··· Data provided

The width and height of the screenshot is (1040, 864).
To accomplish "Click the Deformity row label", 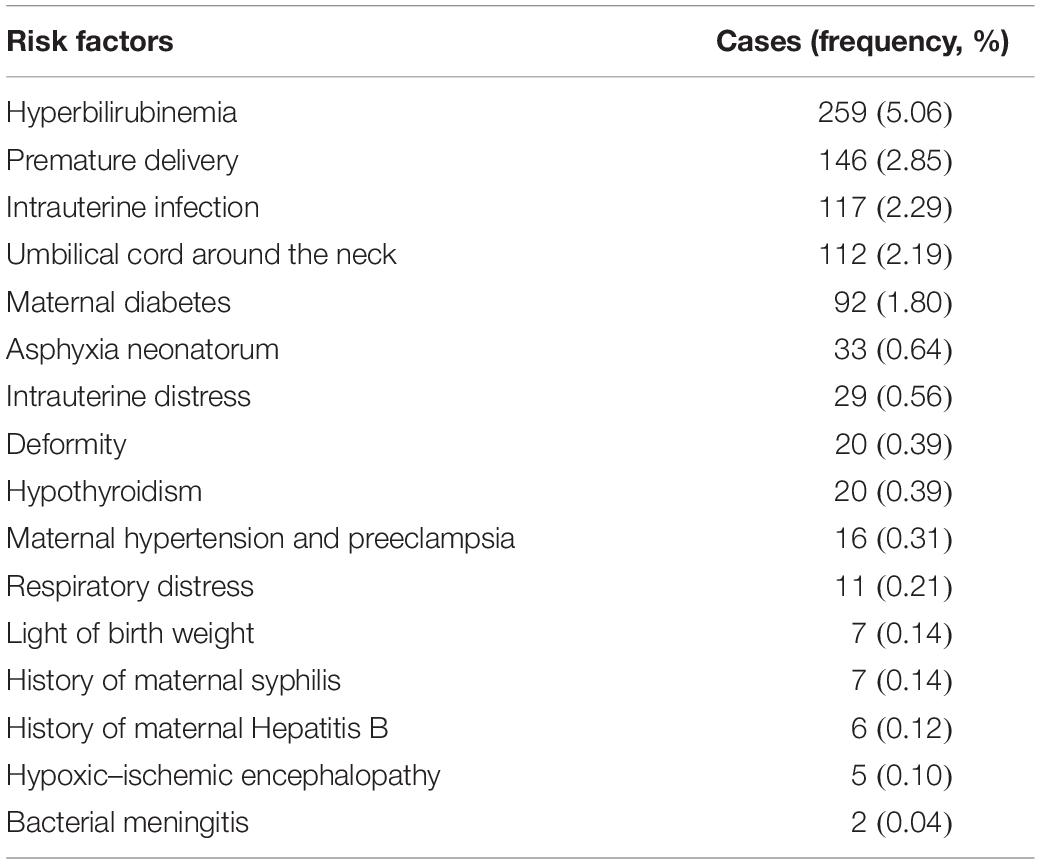I will [66, 445].
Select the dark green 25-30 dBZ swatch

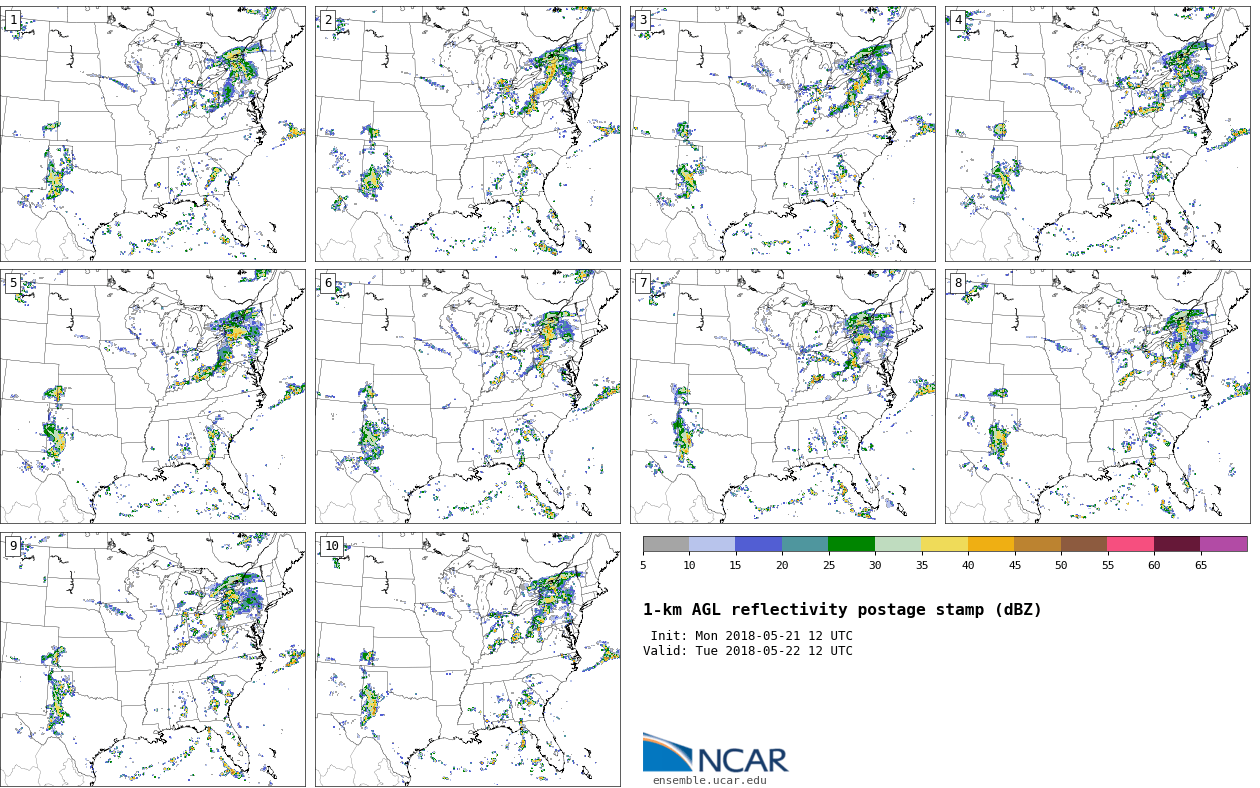click(x=851, y=544)
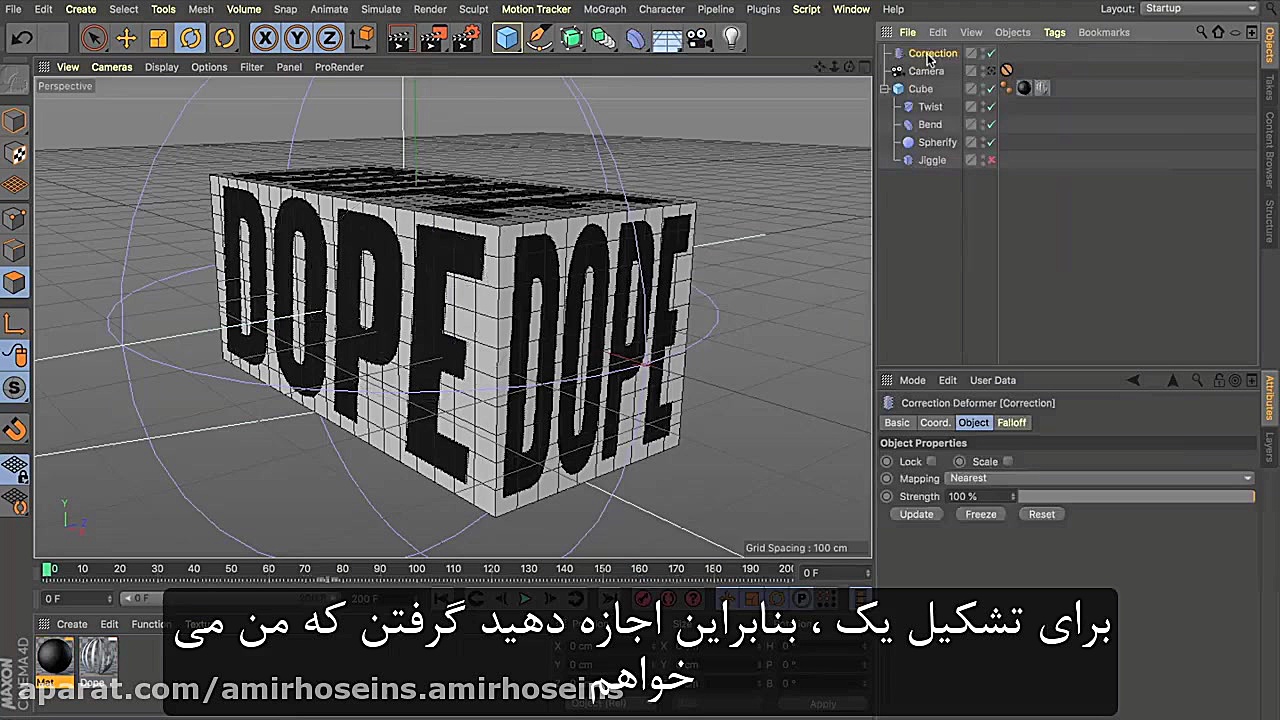
Task: Add a Cube primitive from the toolbar
Action: pyautogui.click(x=507, y=39)
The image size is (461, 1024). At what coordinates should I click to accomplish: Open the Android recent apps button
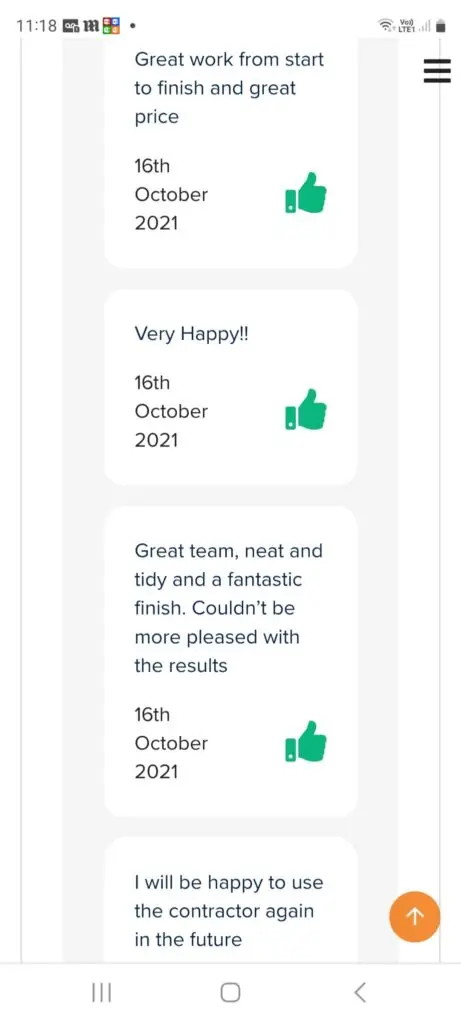tap(101, 993)
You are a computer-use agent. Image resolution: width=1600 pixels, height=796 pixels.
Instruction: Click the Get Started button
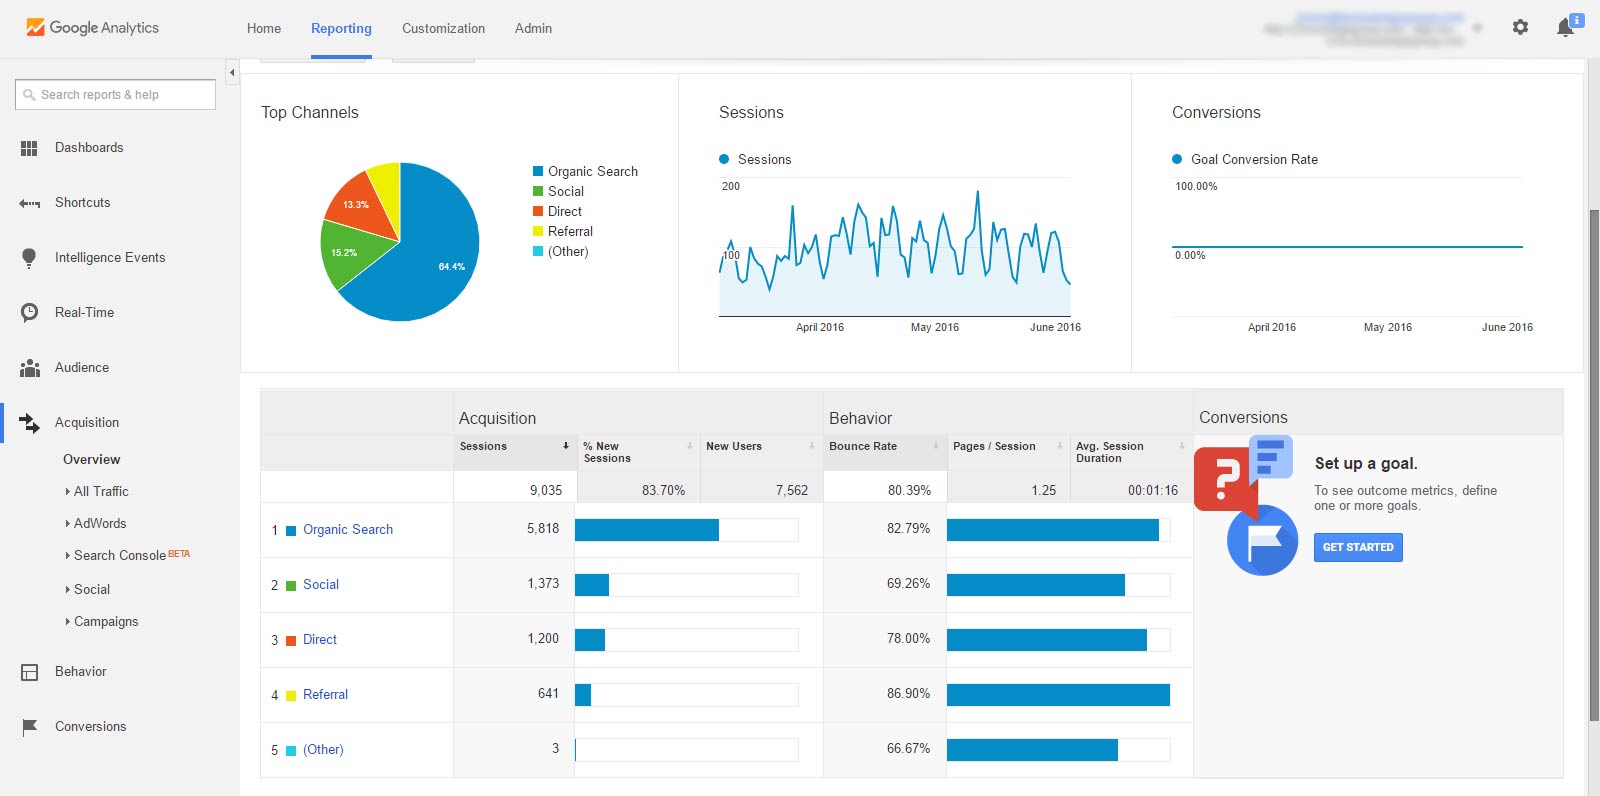[1357, 547]
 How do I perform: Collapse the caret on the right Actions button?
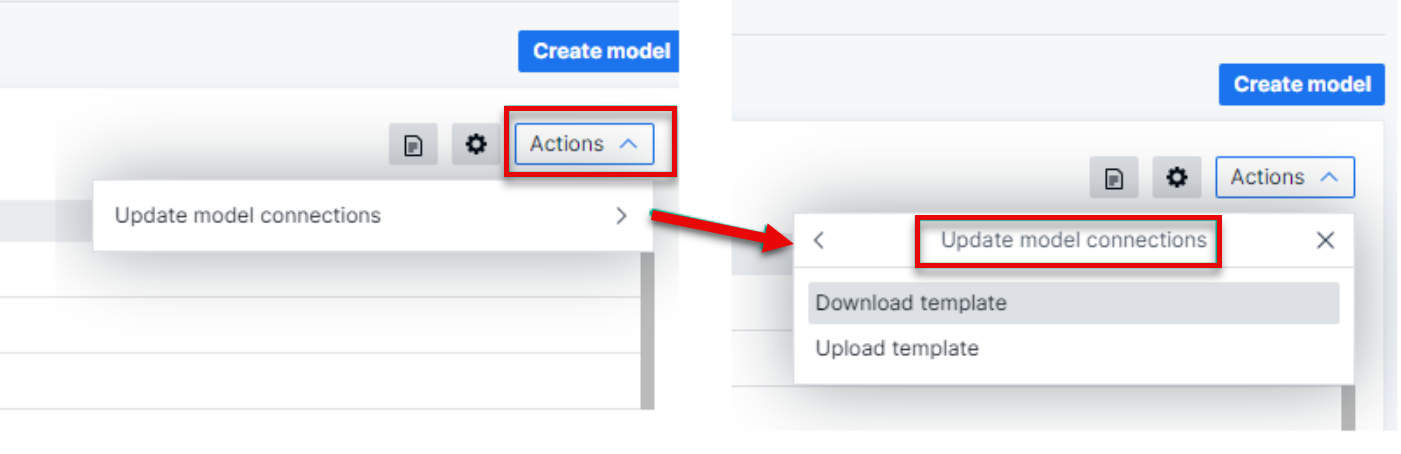tap(1329, 177)
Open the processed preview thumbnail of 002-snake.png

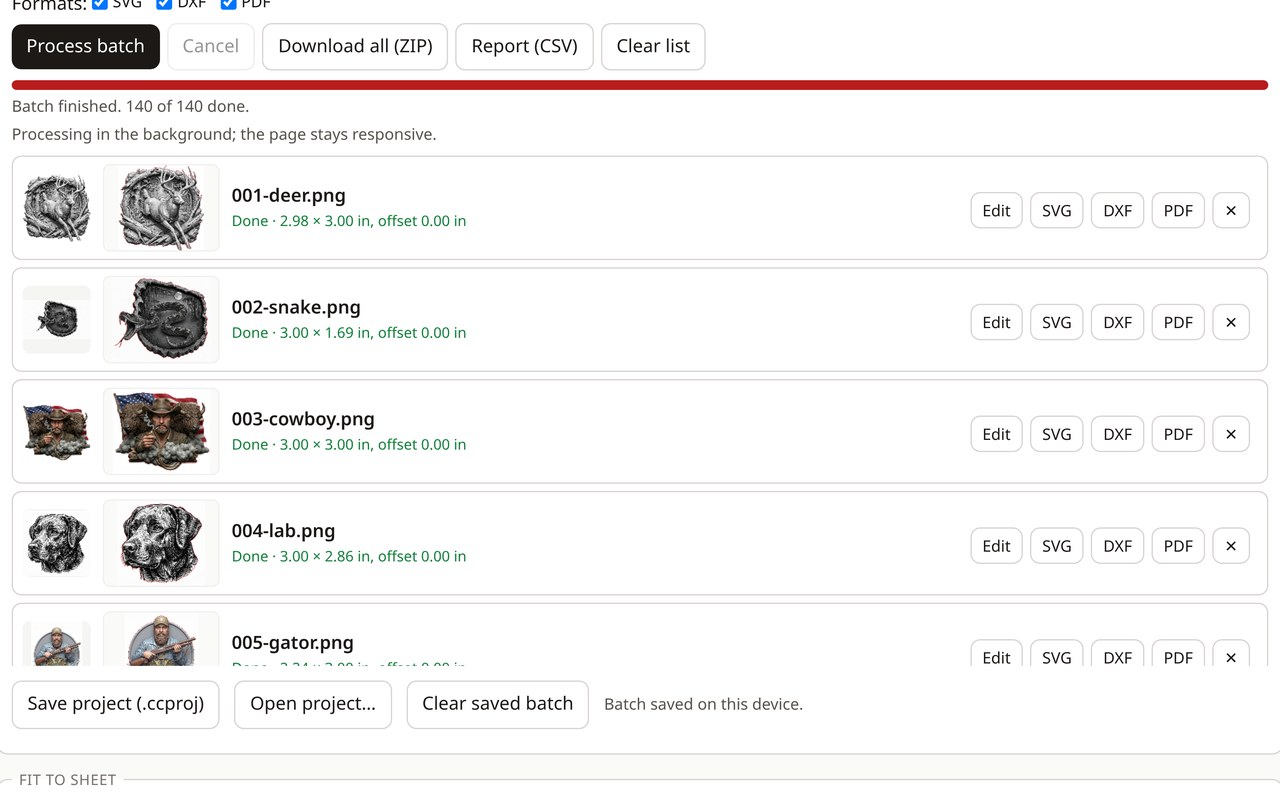point(161,320)
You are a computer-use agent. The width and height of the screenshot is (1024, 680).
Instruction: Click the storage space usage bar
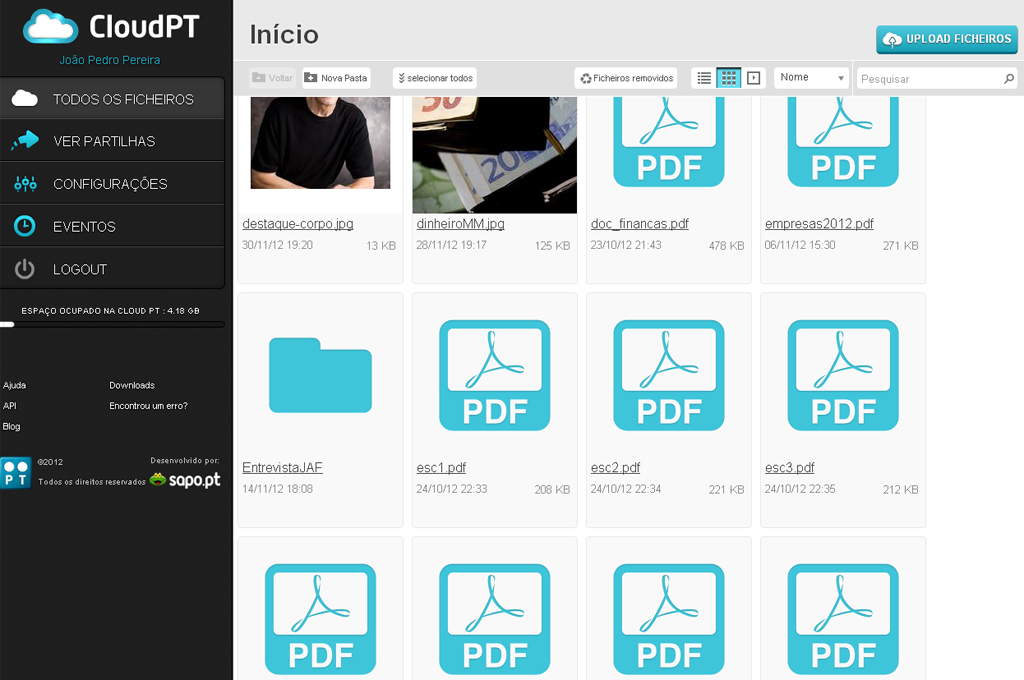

······

- _Required work_: Please copy every line from the entries that includes the word "computer".

- _Answer_:
You are a computer-use agent. Image resolution: width=1600 pixels, height=796 pixels.
You are a computer-use agent. The width and height of the screenshot is (1024, 680).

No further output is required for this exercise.